*TASK DETAILS*: Using the data below, count the lines where "Open" appears, and answer with the number alone.

*DATASET CONTENT*:

^^^^^^^^

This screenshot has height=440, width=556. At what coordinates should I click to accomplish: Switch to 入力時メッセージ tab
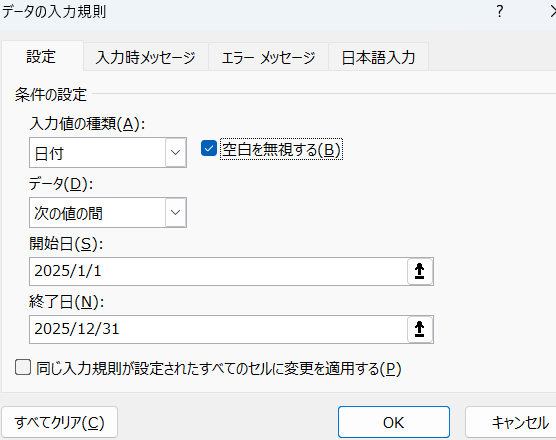tap(146, 57)
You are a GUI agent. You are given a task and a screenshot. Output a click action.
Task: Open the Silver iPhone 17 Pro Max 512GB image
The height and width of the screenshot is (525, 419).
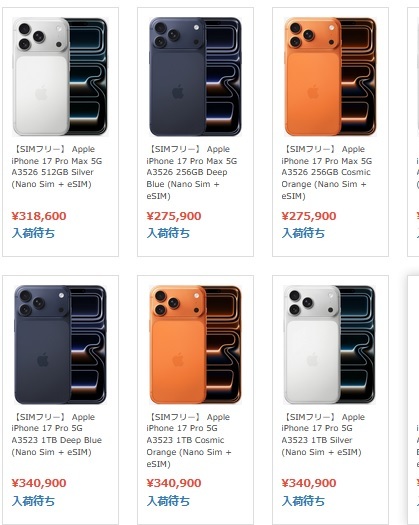point(60,77)
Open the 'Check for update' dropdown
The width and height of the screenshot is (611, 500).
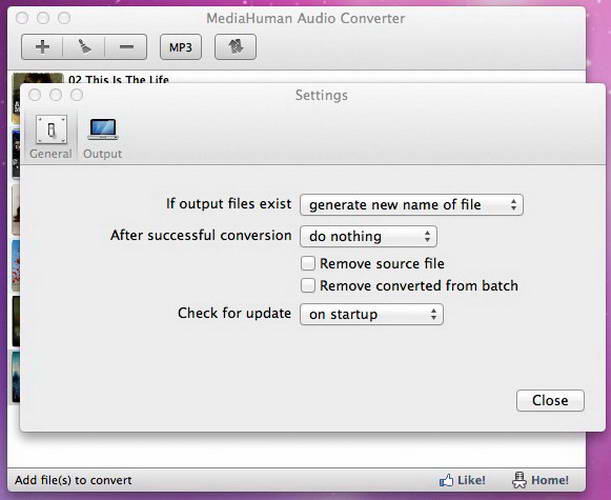click(371, 314)
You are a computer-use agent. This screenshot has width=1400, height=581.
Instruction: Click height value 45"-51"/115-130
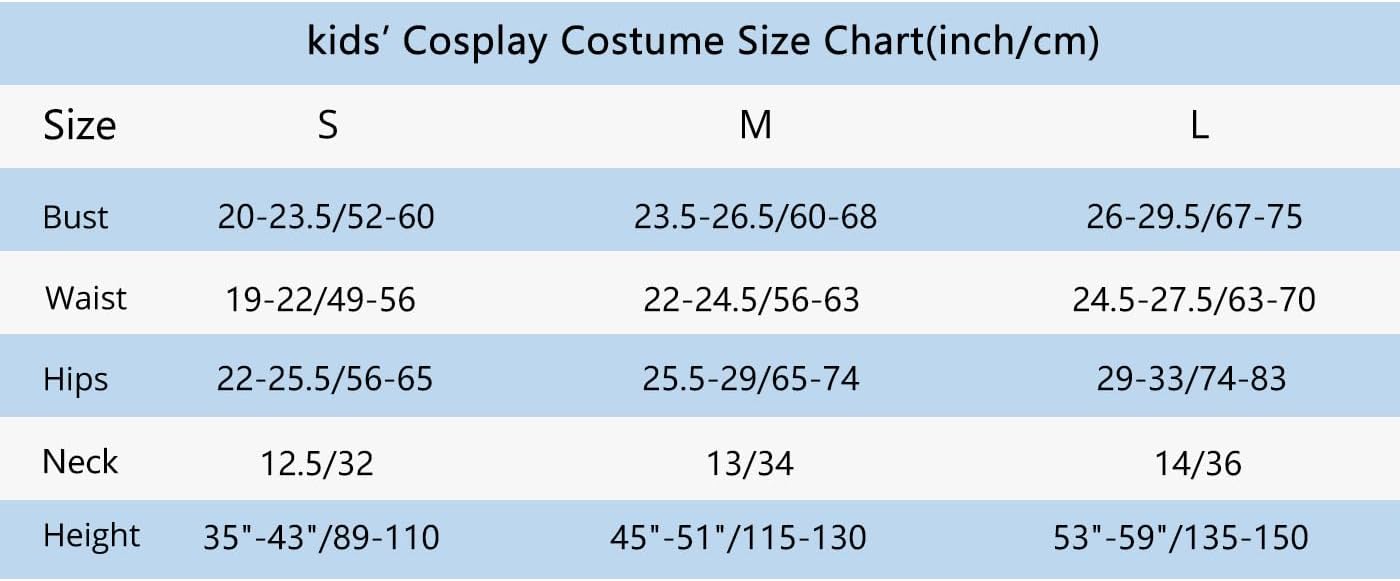738,537
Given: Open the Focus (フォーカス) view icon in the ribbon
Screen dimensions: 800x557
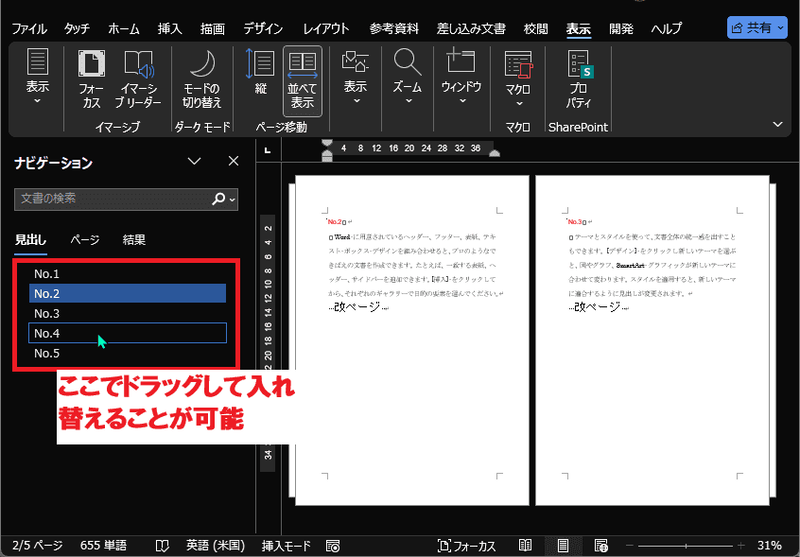Looking at the screenshot, I should (91, 80).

^^^^^^^^

*TASK OUTPUT*: 3